- **SOURCE TEXT**:
________________

Like So Much This Year In The NFL, The Pandemic Is Taking A Toll — On Super Bowl Ads

Tampa Bay Buccaneers quarterback Tom Brady reacts after winning the NFC championship against the Green Bay Packers in Green Bay, Wis., on Sunday. The Buccaneers will meet AFC champions Kansas City Chiefs Feb. 7 in Super Bowl LV.
Jeffrey Phelps
/
AP
Tampa Bay Buccaneers quarterback Tom Brady reacts after winning the NFC championship against the Green Bay Packers in Green Bay, Wis., on Sunday. The Buccaneers will meet AFC champions Kansas City Chiefs Feb. 7 in Super Bowl LV.

For the first time in 37 years Budweiser will not directly advertise its beer during the game. Other famous brands are also taking a pass.

Anheuser-Busch InBev, the Belgian beer conglomerate, announced Monday it would not directly advertise its Budweiser brand during the Super Bowl for the first time in 37 years. Instead, the company has produced a digital 90-second video (without the Clydesdale draft horses) more akin to a public service announcement, celebrating American resilience in the face of the pandemic and ending with scenes of people getting vaccinated.

The company said rather than purchasing ad time for Budweiser during the game, it will "reallocate that investment to support the Ad Council and public awareness and education throughout the year for the COVID-19 vaccination effort."

Anheuser-Busch will still run advertisements for several of its other brands.

The calculus of whether to buy Super Bowl ad time – which this year runs $5.6 million for a 30-second spot, according to the analytics firm Kantar – is typically one of cost-benefit. But this year's pandemic, social unrest and divisive election have led some companies to rethink or even abandon their ad campaigns.

"During the summer we saw brand clients abandon creative ideas they began developing early in 2020 because they failed to address, or worse created conflict with the shifting needs of consumers as a result of the pandemic," said Tim Kibbey of Kantar, in a report by the company.

Coca-Cola and Pepsi, both regular Super Bowl advertisers, announced earlier this month they will not run ads for their namesake beverages during Super Bowl LV, as first reported by Variety. The newspaper said Coca-Cola called it a "difficult choice" made to "ensure we are investing in the right resources during these unprecedented times."

PepsiCo will still run ads for some of its other products and is sponsoring the halftime show.

________________

- **INPUT DATA**:
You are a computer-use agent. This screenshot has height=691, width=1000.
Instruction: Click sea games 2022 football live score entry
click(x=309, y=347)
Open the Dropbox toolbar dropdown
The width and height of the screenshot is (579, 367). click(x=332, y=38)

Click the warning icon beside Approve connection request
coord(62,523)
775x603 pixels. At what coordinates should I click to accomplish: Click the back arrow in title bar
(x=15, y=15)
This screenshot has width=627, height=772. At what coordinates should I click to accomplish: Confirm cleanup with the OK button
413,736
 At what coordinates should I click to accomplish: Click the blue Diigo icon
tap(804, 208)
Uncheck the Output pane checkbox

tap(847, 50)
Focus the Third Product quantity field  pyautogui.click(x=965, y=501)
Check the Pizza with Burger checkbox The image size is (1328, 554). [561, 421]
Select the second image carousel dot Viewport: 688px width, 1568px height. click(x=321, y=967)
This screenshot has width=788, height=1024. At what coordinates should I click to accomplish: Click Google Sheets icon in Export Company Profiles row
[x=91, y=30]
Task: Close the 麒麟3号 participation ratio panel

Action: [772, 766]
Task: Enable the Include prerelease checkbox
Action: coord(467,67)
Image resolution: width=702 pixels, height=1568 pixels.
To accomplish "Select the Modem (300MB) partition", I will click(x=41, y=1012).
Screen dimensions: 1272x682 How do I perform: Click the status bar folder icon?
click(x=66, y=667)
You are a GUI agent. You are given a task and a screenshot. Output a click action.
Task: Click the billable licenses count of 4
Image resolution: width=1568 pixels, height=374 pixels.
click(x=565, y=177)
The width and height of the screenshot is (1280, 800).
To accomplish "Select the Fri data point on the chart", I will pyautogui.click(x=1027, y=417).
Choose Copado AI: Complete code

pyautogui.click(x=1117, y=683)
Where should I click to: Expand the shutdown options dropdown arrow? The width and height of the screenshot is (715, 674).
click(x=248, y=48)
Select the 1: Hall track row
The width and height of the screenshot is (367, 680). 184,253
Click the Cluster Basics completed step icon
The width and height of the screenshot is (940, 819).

________________

- **WHAT YOU SHOULD DO**: Continue the article above about brands pulling back on Super Bowl ads during the pandemic, starting after its last sentence.

- **ANSWER AREA**:
In this age of advertising audiences splintering into ever-smaller targets, the Super Bowl remains one of the last truly mass-market opportunities for advertisers. Fox Sports, which carried the game last year, reported a broadcast audience of 102 million. Kantar says Fox took in $448.7 million in ad revenue, a record.

But the pandemic was hugely disruptive to the NFL season, sidelining both players and coaches. Stadiums were largely empty of fans. Super Bowl LV itself will have few in-person spectators, though one effort by the NFL is giving 7,500 vaccinated health care workers free tickets to attend the game.

The annual rotation brings the game to CBS this year, which has yet to announce all its game-time ads have been sold. Super Bowl ads usually sell out well in advance of the game, which will take place Feb. 7 in Tampa Bay, Fla., when the host city's Buccaneers take on the Kansas City Chiefs.

What the impact of pandemic restrictions will be on the television audience is unclear.

Super Bowl ads have come to be a marquee attraction themselves. Viewers and critics rate the ads in an informal competition. Some have been culture-defining moments that overshadow the football game.

That could be said of the last time an event so clearly altered Budweiser's advertising. Twenty years ago, Super Bowl XXXVI followed the 9/11 terrorist attacks on the United States by only five months and the country was already at war in Afghanistan.

The Clydesdale draft horses starred in that elegiac tribute, as they traveled from rural America to New York City, where the eight-horse team knelt before the former site of the Twin Towers.